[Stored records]
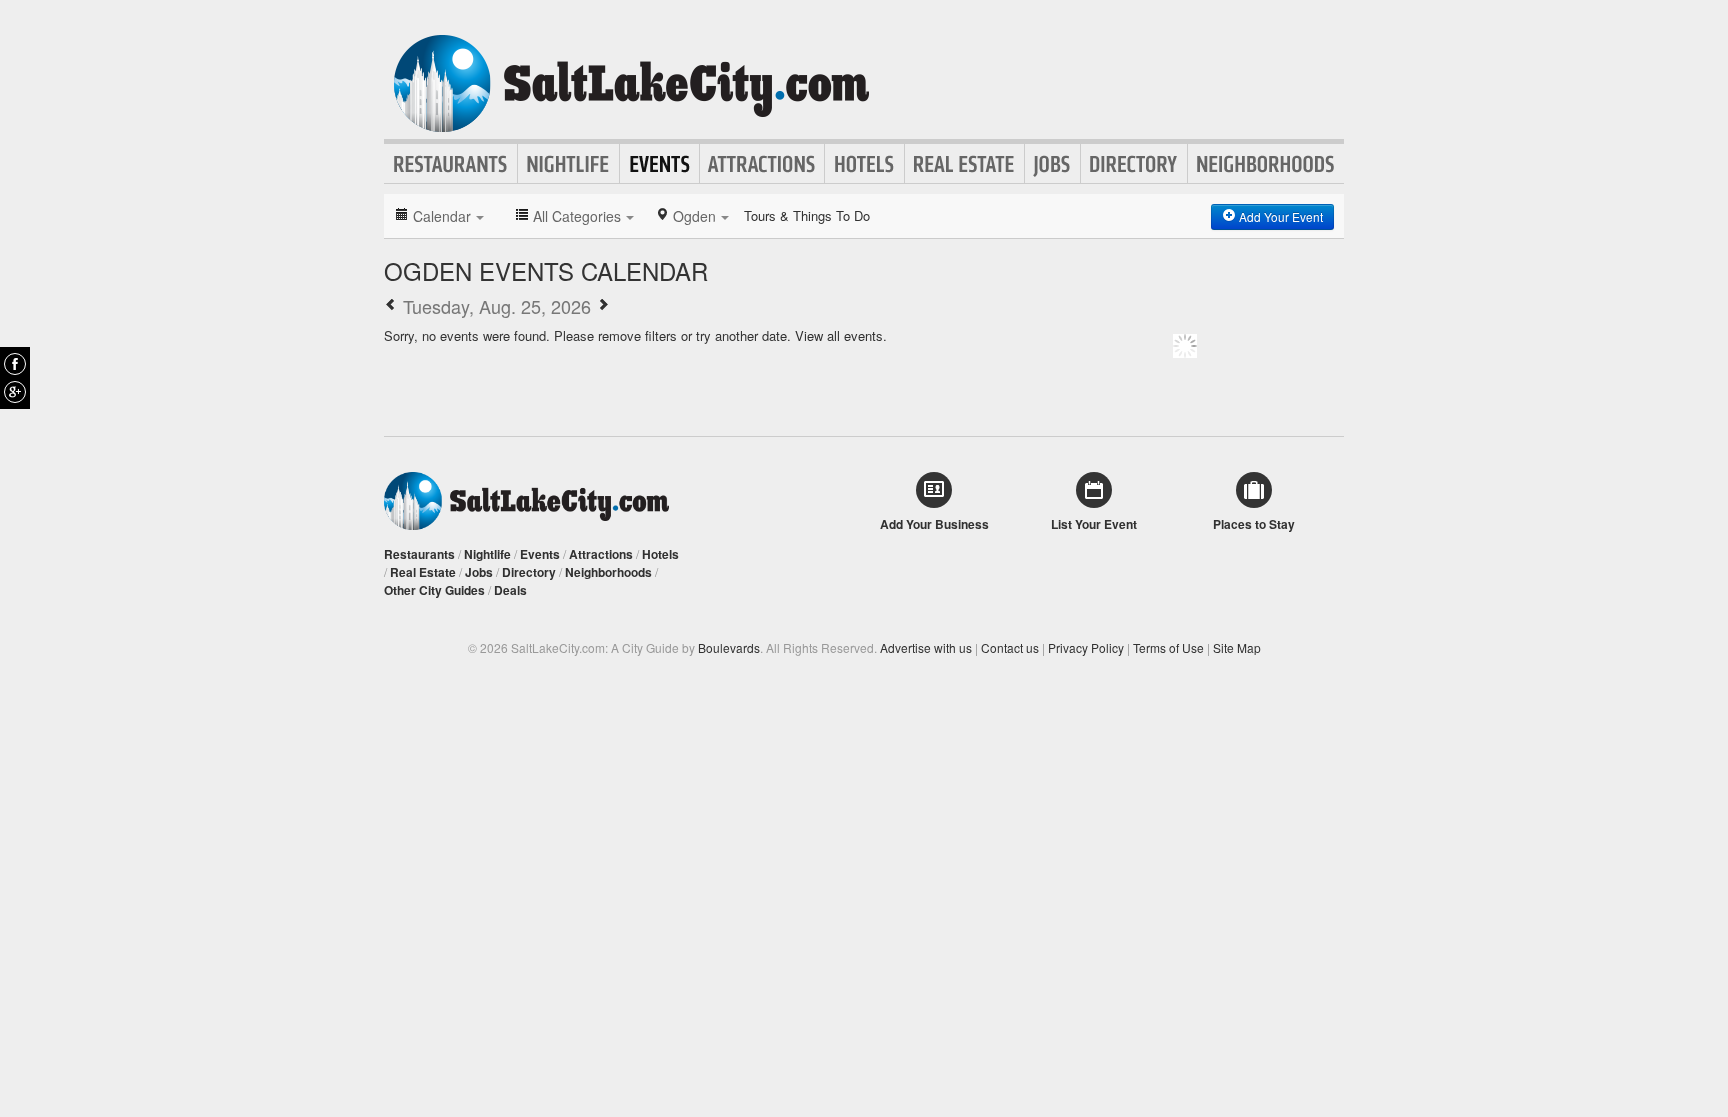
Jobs (1052, 164)
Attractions (762, 164)
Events (659, 164)
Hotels (864, 164)
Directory (1134, 164)
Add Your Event (1279, 216)
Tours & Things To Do (807, 215)
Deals (510, 590)
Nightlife (568, 164)
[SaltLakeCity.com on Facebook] (15, 364)
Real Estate (964, 164)
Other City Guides (434, 590)
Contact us (1010, 647)
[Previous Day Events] (391, 306)
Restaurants (451, 164)
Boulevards (729, 647)
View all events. (841, 335)
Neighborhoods (1266, 164)
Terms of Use (1168, 647)
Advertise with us (926, 647)
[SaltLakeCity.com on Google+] (15, 392)
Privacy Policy (1086, 647)
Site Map (1237, 647)
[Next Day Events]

What the exercise asks: What needs duplicating is the run of lines from the one containing "Events (659, 164)" through the last line of the entries above, exact and complete.

Written solution:
Events (659, 164)
Hotels (864, 164)
Directory (1134, 164)
Add Your Event (1279, 216)
Tours & Things To Do (807, 215)
Deals (510, 590)
Nightlife (568, 164)
[SaltLakeCity.com on Facebook] (15, 364)
Real Estate (964, 164)
Other City Guides (434, 590)
Contact us (1010, 647)
[Previous Day Events] (391, 306)
Restaurants (451, 164)
Boulevards (729, 647)
View all events. (841, 335)
Neighborhoods (1266, 164)
Terms of Use (1168, 647)
Advertise with us (926, 647)
[SaltLakeCity.com on Google+] (15, 392)
Privacy Policy (1086, 647)
Site Map (1237, 647)
[Next Day Events]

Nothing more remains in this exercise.